Les images que j’ai vues sont insoutenables, et les mots pour dire ma peine me manquent. J’ai visité la Libye pendant un mois il y a plus d’une décennie et rencontré son Guide à plusieurs occasions. Je me souviens d’une jeunesse éduquée et dynamique, d’un peuple composé presqu’à part égale de noirs, d’arabo-berbères et de métis qui vivaient dans une parfaite harmonie. Le racisme n’y avait pas cours et les principaux collaborateurs du Guide libyen étaient des noirs. Aux antipodes du patriarcat qui a encore cours dans de nombreux pays arabes, les femmes avaient dans celui-ci les mêmes droits que les hommes, assumant les plus hautes charges dans l’armée comme dans le pouvoir. Leur chef suprême, il est vrai, a imposé pendant plus de quatre décennies son socialisme à l’africaine condensé dans un livre vert vénéré comme une Bible. On ne pouvait pas visiter la Libye sans se sentir dans un Etat policier. Mais les libyens s’en réjouissaient tant qu’il pourvoyait à leurs besoins et assurait leurs dépendances. En moins d’un demi-siècle, ce vaste territoire désertique a été transformé en un pays moderne avec une belle capitale que me rappelait Franckfort. Ses étendues de dunes ont été tapissées de cours d’eau, de lacs et de fleuves artificiels pour en faire une des plus grandes réussites agricoles au monde, exportant ses excédents vers l’Europe. Des travailleurs venus de toute l’Afrique y gagnaient leur vie sans discrimination. Ils étaient parfois soumis aux accès de colère de leur bienfaiteur, mais ce n’était jamais pour longtemps. Il était souvent bien loin au cœur du désert, se contentant d’une natte sous une tente, se nourrissant de dattes et de lait frais, obligé tout le temps de changer de gîte, sous la menace des attentats.

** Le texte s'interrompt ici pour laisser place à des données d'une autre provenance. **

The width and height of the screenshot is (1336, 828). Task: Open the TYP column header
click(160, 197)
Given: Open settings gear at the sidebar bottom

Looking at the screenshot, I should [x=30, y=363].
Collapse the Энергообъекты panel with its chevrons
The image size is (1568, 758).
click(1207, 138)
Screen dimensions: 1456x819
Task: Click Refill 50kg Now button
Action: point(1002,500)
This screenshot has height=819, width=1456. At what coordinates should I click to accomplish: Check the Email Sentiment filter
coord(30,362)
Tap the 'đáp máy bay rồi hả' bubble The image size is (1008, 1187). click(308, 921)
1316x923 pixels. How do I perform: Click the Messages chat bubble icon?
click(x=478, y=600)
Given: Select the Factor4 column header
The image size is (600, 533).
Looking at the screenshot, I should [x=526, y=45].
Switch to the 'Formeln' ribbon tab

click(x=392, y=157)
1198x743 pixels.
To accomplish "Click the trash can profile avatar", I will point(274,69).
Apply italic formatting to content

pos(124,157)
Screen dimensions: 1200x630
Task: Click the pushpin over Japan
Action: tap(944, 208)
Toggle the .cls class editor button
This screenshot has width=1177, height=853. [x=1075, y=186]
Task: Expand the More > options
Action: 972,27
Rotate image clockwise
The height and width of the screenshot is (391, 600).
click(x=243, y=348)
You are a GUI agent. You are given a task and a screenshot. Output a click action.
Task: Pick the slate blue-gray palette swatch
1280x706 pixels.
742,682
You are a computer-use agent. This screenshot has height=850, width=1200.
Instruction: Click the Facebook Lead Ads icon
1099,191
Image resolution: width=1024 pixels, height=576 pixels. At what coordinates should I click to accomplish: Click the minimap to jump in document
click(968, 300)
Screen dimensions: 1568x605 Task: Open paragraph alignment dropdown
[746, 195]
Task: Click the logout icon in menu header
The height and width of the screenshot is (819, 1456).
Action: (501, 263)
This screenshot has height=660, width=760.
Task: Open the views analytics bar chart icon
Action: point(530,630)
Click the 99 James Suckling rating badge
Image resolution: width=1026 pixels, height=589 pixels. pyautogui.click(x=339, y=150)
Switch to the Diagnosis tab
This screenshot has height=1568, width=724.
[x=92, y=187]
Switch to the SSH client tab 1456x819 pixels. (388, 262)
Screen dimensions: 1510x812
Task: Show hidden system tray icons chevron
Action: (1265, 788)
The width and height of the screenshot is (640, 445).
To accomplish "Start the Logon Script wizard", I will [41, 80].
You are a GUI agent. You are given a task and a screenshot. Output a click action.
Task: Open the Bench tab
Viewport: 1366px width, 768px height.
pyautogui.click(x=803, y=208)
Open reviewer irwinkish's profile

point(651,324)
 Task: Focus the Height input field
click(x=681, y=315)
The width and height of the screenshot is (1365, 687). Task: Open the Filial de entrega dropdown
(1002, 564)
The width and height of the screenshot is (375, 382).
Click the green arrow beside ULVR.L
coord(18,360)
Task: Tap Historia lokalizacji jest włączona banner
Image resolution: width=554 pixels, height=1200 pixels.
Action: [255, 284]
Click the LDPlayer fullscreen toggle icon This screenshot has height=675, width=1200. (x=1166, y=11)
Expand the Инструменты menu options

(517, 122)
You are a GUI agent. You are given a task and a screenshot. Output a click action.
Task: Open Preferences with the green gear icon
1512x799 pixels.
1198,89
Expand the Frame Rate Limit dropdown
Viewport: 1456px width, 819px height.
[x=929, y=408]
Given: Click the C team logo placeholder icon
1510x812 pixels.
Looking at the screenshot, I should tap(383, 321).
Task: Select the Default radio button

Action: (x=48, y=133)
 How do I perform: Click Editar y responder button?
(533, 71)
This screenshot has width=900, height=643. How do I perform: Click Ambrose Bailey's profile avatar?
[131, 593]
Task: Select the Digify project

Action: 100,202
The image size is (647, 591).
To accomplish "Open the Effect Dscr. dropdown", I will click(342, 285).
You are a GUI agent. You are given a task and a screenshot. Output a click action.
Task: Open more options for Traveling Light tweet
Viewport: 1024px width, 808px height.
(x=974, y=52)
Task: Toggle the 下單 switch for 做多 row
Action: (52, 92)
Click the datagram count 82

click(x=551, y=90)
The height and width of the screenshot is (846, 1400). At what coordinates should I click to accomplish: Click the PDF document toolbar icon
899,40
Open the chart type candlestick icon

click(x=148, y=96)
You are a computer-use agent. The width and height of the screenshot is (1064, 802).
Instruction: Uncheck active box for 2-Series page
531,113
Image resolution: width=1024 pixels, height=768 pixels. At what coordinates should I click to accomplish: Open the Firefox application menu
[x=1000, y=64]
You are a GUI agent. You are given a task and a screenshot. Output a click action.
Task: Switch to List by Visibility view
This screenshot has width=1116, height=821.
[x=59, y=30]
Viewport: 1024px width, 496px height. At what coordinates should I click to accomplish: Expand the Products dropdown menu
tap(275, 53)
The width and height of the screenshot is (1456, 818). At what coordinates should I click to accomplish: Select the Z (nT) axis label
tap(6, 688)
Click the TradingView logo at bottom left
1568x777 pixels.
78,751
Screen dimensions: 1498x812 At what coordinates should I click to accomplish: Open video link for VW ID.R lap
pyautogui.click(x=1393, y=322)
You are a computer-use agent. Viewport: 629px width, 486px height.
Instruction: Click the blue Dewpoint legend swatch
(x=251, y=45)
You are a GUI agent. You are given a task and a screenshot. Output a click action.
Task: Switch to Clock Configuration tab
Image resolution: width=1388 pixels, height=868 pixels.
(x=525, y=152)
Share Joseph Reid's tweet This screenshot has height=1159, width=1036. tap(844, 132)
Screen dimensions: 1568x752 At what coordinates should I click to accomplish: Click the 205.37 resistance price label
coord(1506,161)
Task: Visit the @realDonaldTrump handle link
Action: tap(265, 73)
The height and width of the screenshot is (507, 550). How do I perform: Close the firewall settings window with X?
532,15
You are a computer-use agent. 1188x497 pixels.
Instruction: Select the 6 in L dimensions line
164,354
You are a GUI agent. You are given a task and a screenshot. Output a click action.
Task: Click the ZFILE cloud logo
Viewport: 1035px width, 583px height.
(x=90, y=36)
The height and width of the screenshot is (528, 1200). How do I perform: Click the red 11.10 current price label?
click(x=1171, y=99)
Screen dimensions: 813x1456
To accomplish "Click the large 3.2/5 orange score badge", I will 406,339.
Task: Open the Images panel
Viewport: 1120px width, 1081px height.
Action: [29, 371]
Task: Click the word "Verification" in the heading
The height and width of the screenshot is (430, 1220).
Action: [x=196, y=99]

Quoi que nous puissions penser de lui, le Guide libyen a aidé de nombreux pays africains et des mouvements nationalistes à se libérer du joug colonial ou de la dictature. Il était profondément révolutionnaire et quand personne ne voulait voir Mandela, entendre parler de l’Anc, il l’a soutenu, entraîné ses hommes pour libérer l’Afrique du Sud, comme il a soutenu de nombreux opposants africains à leurs débuts. Il a formé à Benghazi le premier groupe de calots bleus qui composent encore la garde rapprochée de l’opposant Abdoulaye Wade.
Son côté mégalomane dominait certainement, mais il était ostensiblement panafricaniste, partageant les fruits du pétrole libyen avec de nombreux peuples africains, changeant la face de nombreuses capitales africaines par le financement d’infrastructures majeures ; nommant la salle où nous avons tenu la première rencontre qui devait lancer l’Union africaine « Ouagadougou ». Je l’entends encore se déclarer africain, dire son amour pour l’homme noir, sa fierté d’être africain, pressant les chefs d’Etat à signer l’acte de naissance de l’Union africaine. Le panafricanisme a perdu un militant, certes controversé, mais un militant quand même.
Depuis le déclenchement de la rébellion, je n’ai pas vu les cachots avec des opposants apeurés aux côtes charnues, je n’ai pas vu les tonnes de viagra qui avaient semble-t-il été commandées pour perpétrer des viols collectifs. Je n’ai vu nulle part, dans les villes conquises, des femmes ou des enfants se plaindre d’exactions de la part des hommes de Kadhafi. J’ai vu quelques accusations qui n’ont pas été étayées. Mais de la part du Cnt, cette organisation composite formée dans le bureau de Nicolas Sarkozy, j’ai entendu et vu les preuves de tortures contre les hommes de ma race, accusés sans preuve de soutenir Kadhafi, emprisonnés pour le seul motif qu’ils sont noirs de peau.
Kadhafi n’était donc pas le dictateur abominable que l’on nous présentait. S’il l’a été, ceux qui prétendent libérer la Libye de son joug le sont autant que lui, puisqu’ils se réjouissent de la fin d’un homme mort torturé. Ils ont entamé leur marche sur Tripoli par l’assassinat de leur général. Ils la terminent par l’exécution sauvage de l’homme qu’ils vénéraient comme un Dieu, contre lequel ils ne se seraient jamais dressés s’ils n’avaient pas la promesse que leurs actes passés resteraient impunis. Les images de la mort de Kadhafi sont insoutenables de cruauté. L’affaire n’est pas encore évoquée, mais ils ont fait disparaître des milliers de missiles sol-air, trafiqués dans la sous-région par toute sorte de marchands d’armes et d’intermédiaires véreux. Ils ont pris, ces mercenaires du Cnt, un homme digne, qui avait la foi en son pays et était en droit de défendre son régime contre une invasion étrangère. Il avait le droit d’être jugé, pas d’être tué.